St. Louis pursues 100 percent clean energy, shrugs off coal opposition

Illustration of St. Louis Gateway Arch and capital building
The Missouri city is advancing a clean energy pledge.

St. Louis lawmakers are working on a plan to get the city off of coal-fired power and switch to 100 percent clean energy by 2035.

That is no small feat for a city in the middle of coal country. Two of the world’s biggest coal producers, Peabody Energy and Arch Coal, are headquartered in St. Louis, and the city’s utility, Ameren, uses coal as its primary power generation fuel.

But times are changing.

The St. Louis Board of Aldermen in late October unanimously passed the clean-energy resolution, with support from Ameren, which has its own renewable energy plans.

"America has to do its part," Lewis Reed, the board’s president and author of the resolution, said. "You take a look at what is happening in the White House right now with President Trump pulling out of the Paris climate agreement. It is a scary thing for all of us who care about sustainability."

St. Louis has joined 43 other U.S. cities that have committed to 100 percent clean energy, and five cities that already use renewables for all their power usage, according to the Sierra Club.

Anheuser Busch InBev and Nestle Purina, both of which are headquartered in St. Louis, have committed to achieving 100 percent clean energy, along with 115 other companies including Ikea, Starbucks and Whole Foods, which have a strong retail presence in the city.

The influence of these companies appears to be offsetting that of the coal industry.

Peabody Energy unsuccessfully opposed St. Louis’ clean-energy resolution, arguing that renewable energy costs more than conventional power.

"We caution against artificial renewable standards that will increase costs and reduce reliability," Peabody stated on its website.

Meanwhile, Ameren's Missouri utility is pivoting toward wind and solar, in part because of their relatively low cost.

The company said in September that it would invest about $1 billion to obtain 700 megawatts of wind power generation by 2020, and add 100 megawatts of solar power over the next decade.
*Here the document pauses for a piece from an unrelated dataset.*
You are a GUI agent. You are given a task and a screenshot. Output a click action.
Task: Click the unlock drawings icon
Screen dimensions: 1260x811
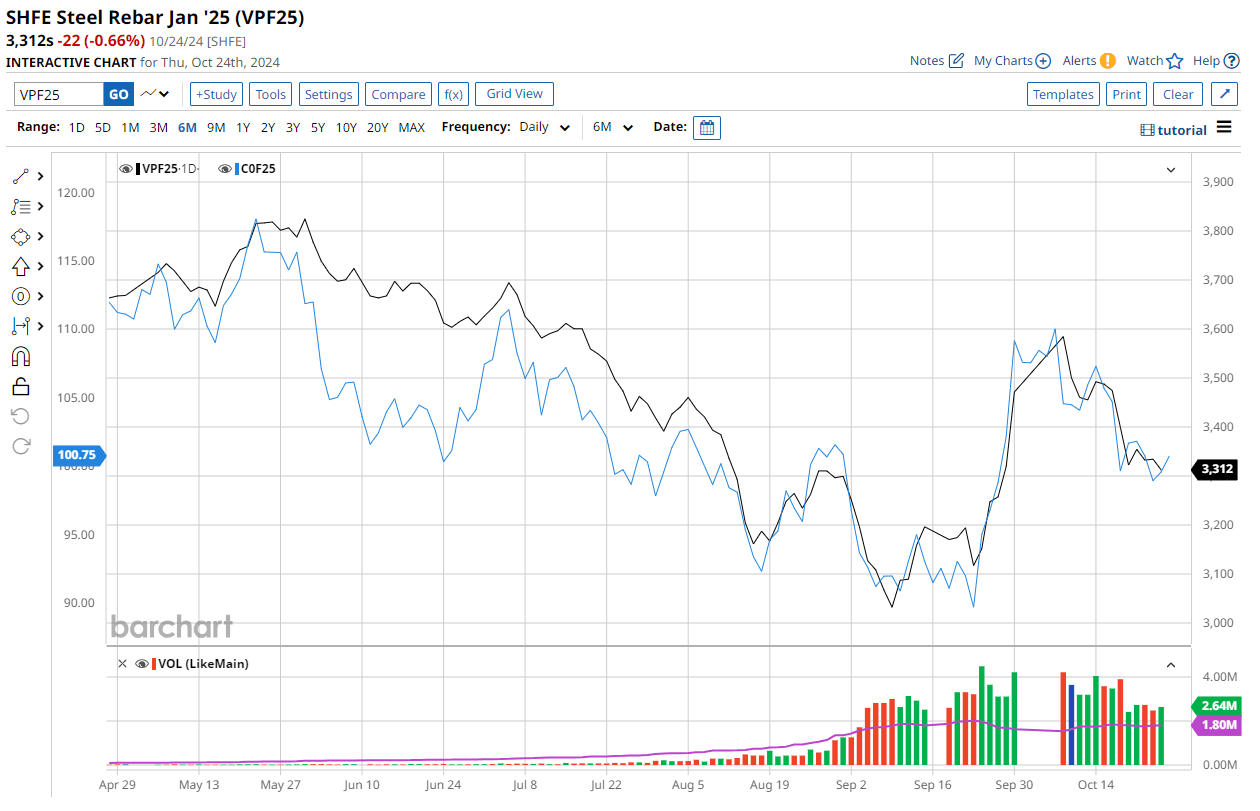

The plan would boost the share of renewables in Ameren’s power mix to 10 percent, provide customers with clean-energy options and put the utility on a path toward its goal of cutting its greenhouse-gas emissions by 80 percent, from 2005 levels, by 2050.

The utility this week unveiled a new program that offers large commercial and municipal customers the option to buy wind power to match up to 100 percent of their average power usage.
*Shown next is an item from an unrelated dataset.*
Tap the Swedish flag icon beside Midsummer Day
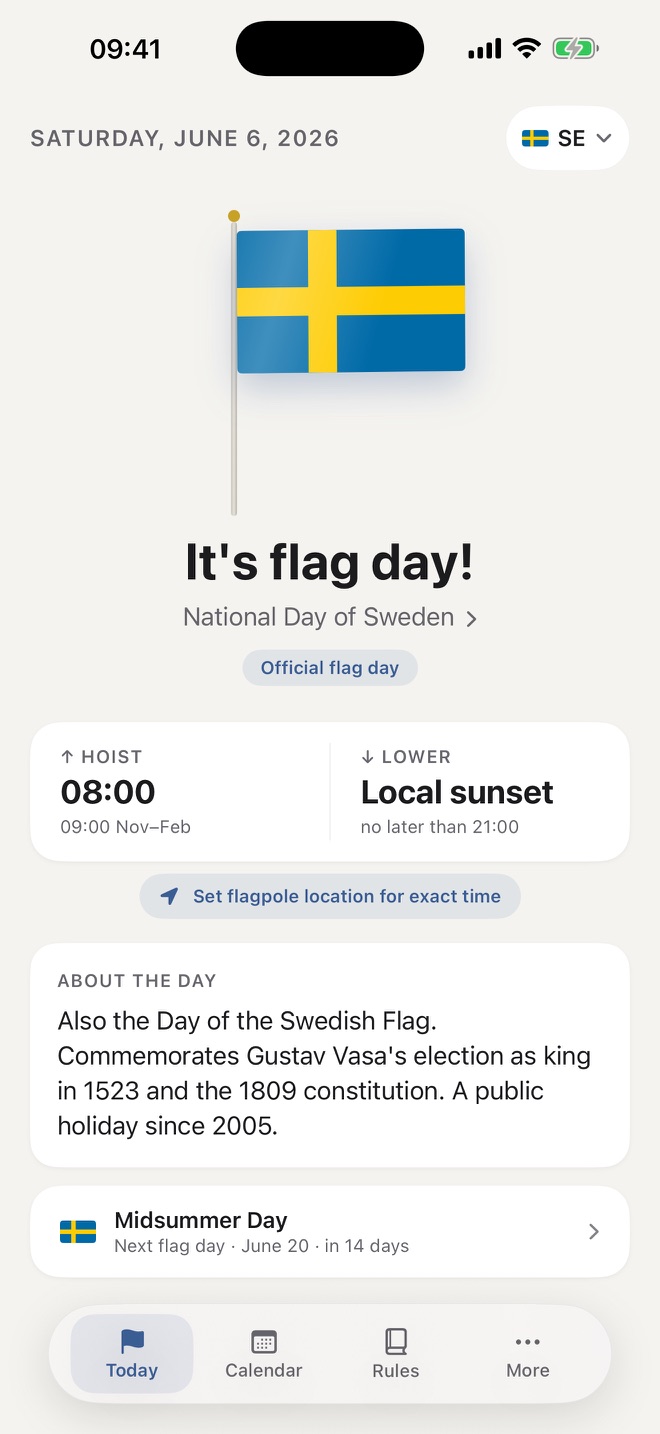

"We share the desire for renewable energy," Michael Moehn, president of Ameren’s Missouri utility, said in a statement.

Missouri has 659 megawatts of installed wind-power capacity (PDF), less than one-tenth the amount that neighboring Iowa and Oklahoma each have, according to the American Wind Energy Association.

The state has solid wind-power potential, particularly in the western and northern areas, according to wind resource maps published by the National Renewable Energy Lab. 
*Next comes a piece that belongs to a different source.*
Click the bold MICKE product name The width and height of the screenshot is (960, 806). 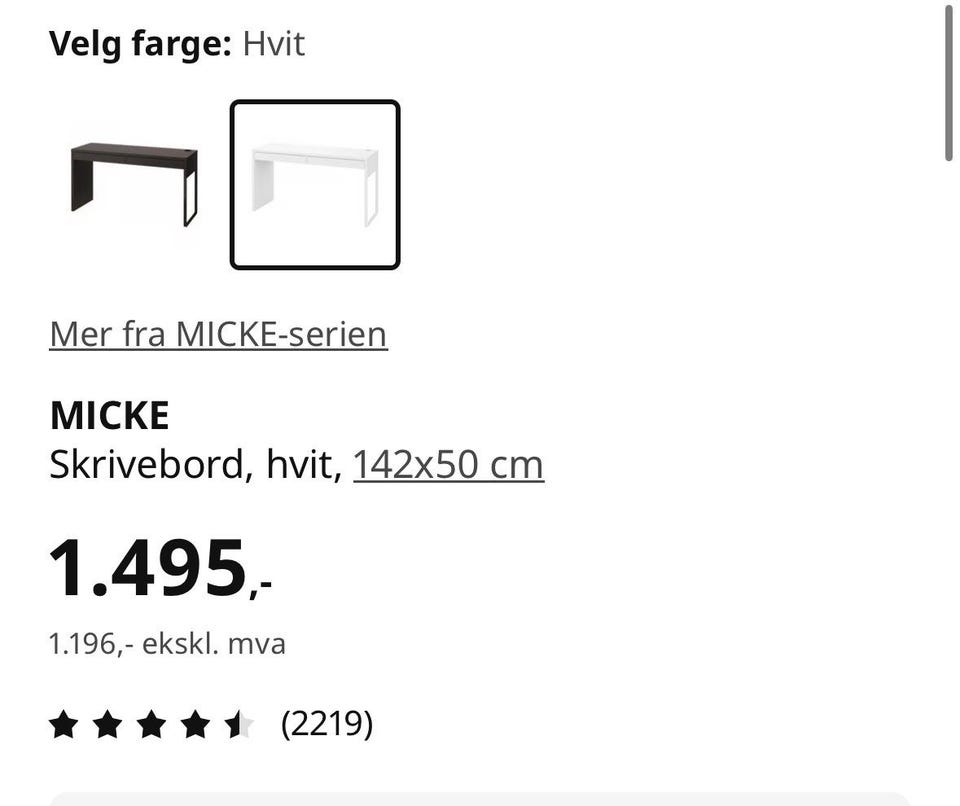coord(109,415)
A buildout of wind and solar would help drive down Missouri’s carbon dioxide emissions from power generation, which reached 68 million metric tons in 2015, eighth highest among U.S. states, according to the Energy Department.

St. Louis’ clean-energy plan, scheduled to be drafted by the end of 2018, likely will include boosting energy efficiency in buildings, installing bike sharing and encouraging construction of electric-vehicle charging infrastructure, Reed said.

Cities will play a major role in cutting greenhouse gas emissions to keep global temperatures from rising more than 1.5 degrees Celsius, according to a report by C40 Cities and the McKinsey Center for Business and the Environment. Cities will achieve reductions by buying renewable energy from afar and installing distributed clean power generation, such as solar panels, boosting use of mass transit, bicycling and walking to cut transportation emissions, requiring new buildings to be more energy efficient and diverting waste from landfills and incinerators, according to the report.